The exercise
Retype the listing below line for line, keeping every character unchanged.

■ ■ ■ ■ ■

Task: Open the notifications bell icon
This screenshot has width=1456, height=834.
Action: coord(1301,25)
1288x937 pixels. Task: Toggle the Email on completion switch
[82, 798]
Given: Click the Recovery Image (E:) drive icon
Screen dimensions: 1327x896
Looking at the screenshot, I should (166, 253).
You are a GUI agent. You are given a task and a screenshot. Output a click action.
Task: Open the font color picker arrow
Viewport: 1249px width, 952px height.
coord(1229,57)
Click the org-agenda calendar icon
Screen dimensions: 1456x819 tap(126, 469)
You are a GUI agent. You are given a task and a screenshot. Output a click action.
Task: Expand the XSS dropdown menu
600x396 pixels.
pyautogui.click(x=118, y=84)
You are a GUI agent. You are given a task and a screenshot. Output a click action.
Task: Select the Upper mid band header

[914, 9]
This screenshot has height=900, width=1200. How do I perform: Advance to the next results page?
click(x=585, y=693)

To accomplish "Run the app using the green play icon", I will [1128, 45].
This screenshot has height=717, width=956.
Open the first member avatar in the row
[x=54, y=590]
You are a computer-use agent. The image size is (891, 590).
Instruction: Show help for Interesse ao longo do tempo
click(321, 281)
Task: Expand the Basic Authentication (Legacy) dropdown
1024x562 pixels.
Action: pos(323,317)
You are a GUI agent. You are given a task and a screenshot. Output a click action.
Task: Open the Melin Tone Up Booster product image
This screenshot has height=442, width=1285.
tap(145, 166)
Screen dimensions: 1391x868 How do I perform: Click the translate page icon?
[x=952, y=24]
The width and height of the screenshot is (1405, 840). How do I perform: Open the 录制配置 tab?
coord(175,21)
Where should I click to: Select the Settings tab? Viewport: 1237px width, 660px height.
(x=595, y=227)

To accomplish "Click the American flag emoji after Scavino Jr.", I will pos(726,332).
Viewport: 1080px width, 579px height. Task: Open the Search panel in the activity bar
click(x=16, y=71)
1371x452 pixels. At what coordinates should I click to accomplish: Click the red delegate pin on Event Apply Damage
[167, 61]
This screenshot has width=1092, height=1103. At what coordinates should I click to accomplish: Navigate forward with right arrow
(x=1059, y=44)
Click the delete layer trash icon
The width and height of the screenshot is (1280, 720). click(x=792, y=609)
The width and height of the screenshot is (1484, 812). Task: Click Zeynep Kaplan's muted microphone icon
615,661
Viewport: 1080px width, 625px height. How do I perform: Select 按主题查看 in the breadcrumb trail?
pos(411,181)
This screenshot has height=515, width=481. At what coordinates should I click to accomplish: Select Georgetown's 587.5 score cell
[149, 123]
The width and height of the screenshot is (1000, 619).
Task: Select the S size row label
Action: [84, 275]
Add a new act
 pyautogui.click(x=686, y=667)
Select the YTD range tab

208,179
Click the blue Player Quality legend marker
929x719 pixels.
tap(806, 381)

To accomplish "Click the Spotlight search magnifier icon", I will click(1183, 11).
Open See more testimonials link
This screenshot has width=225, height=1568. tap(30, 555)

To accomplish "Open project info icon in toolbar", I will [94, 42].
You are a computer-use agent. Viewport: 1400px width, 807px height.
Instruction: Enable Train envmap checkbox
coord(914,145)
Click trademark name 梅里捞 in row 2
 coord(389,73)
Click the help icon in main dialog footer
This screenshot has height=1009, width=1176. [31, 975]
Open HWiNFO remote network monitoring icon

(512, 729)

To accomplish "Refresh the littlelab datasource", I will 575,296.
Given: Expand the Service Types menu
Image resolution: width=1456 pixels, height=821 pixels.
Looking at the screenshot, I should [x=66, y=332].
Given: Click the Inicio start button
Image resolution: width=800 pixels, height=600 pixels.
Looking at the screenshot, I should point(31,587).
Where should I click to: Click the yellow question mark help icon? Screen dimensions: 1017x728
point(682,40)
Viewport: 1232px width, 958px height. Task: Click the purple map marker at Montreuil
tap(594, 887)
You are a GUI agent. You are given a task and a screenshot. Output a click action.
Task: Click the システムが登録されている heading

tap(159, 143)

■ ■ ■ ■ ■

The result
Task: Open the notifications bell icon
This screenshot has width=1456, height=834.
Action: coord(1301,25)
1288x937 pixels. Task: Toggle the Email on completion switch
[82, 798]
Given: Click the Recovery Image (E:) drive icon
Screen dimensions: 1327x896
Looking at the screenshot, I should (166, 253).
You are a GUI agent. You are given a task and a screenshot. Output a click action.
Task: Open the font color picker arrow
Viewport: 1249px width, 952px height.
coord(1229,57)
Click the org-agenda calendar icon
Screen dimensions: 1456x819 tap(126, 469)
You are a GUI agent. You are given a task and a screenshot. Output a click action.
Task: Expand the XSS dropdown menu
600x396 pixels.
pyautogui.click(x=118, y=84)
You are a GUI agent. You are given a task and a screenshot. Output a click action.
Task: Select the Upper mid band header

[914, 9]
This screenshot has height=900, width=1200. How do I perform: Advance to the next results page?
click(x=585, y=693)

To accomplish "Run the app using the green play icon", I will [1128, 45].
This screenshot has height=717, width=956.
Open the first member avatar in the row
[x=54, y=590]
You are a computer-use agent. The image size is (891, 590).
Instruction: Show help for Interesse ao longo do tempo
click(321, 281)
Task: Expand the Basic Authentication (Legacy) dropdown
1024x562 pixels.
Action: pos(323,317)
You are a GUI agent. You are given a task and a screenshot. Output a click action.
Task: Open the Melin Tone Up Booster product image
This screenshot has height=442, width=1285.
tap(145, 166)
Screen dimensions: 1391x868 How do I perform: Click the translate page icon?
[x=952, y=24]
The width and height of the screenshot is (1405, 840). How do I perform: Open the 录制配置 tab?
coord(175,21)
Where should I click to: Select the Settings tab? Viewport: 1237px width, 660px height.
(x=595, y=227)

To accomplish "Click the American flag emoji after Scavino Jr.", I will pos(726,332).
Viewport: 1080px width, 579px height. Task: Open the Search panel in the activity bar
click(x=16, y=71)
1371x452 pixels. At what coordinates should I click to accomplish: Click the red delegate pin on Event Apply Damage
[167, 61]
This screenshot has width=1092, height=1103. At what coordinates should I click to accomplish: Navigate forward with right arrow
(x=1059, y=44)
Click the delete layer trash icon
The width and height of the screenshot is (1280, 720). click(x=792, y=609)
The width and height of the screenshot is (1484, 812). Task: Click Zeynep Kaplan's muted microphone icon
615,661
Viewport: 1080px width, 625px height. How do I perform: Select 按主题查看 in the breadcrumb trail?
pos(411,181)
This screenshot has height=515, width=481. At what coordinates should I click to accomplish: Select Georgetown's 587.5 score cell
[149, 123]
The width and height of the screenshot is (1000, 619).
Task: Select the S size row label
Action: [84, 275]
Add a new act
 pyautogui.click(x=686, y=667)
Select the YTD range tab

208,179
Click the blue Player Quality legend marker
929x719 pixels.
tap(806, 381)

To accomplish "Click the Spotlight search magnifier icon", I will click(1183, 11).
Open See more testimonials link
This screenshot has width=225, height=1568. tap(30, 555)

To accomplish "Open project info icon in toolbar", I will [94, 42].
You are a computer-use agent. Viewport: 1400px width, 807px height.
Instruction: Enable Train envmap checkbox
coord(914,145)
Click trademark name 梅里捞 in row 2
 coord(389,73)
Click the help icon in main dialog footer
This screenshot has height=1009, width=1176. [31, 975]
Open HWiNFO remote network monitoring icon

(512, 729)

To accomplish "Refresh the littlelab datasource", I will 575,296.
Given: Expand the Service Types menu
Image resolution: width=1456 pixels, height=821 pixels.
Looking at the screenshot, I should [x=66, y=332].
Given: Click the Inicio start button
Image resolution: width=800 pixels, height=600 pixels.
Looking at the screenshot, I should point(31,587).
Where should I click to: Click the yellow question mark help icon? Screen dimensions: 1017x728
point(682,40)
Viewport: 1232px width, 958px height. Task: Click the purple map marker at Montreuil
tap(594, 887)
You are a GUI agent. You are given a task and a screenshot. Output a click action.
Task: Click the システムが登録されている heading

tap(159, 143)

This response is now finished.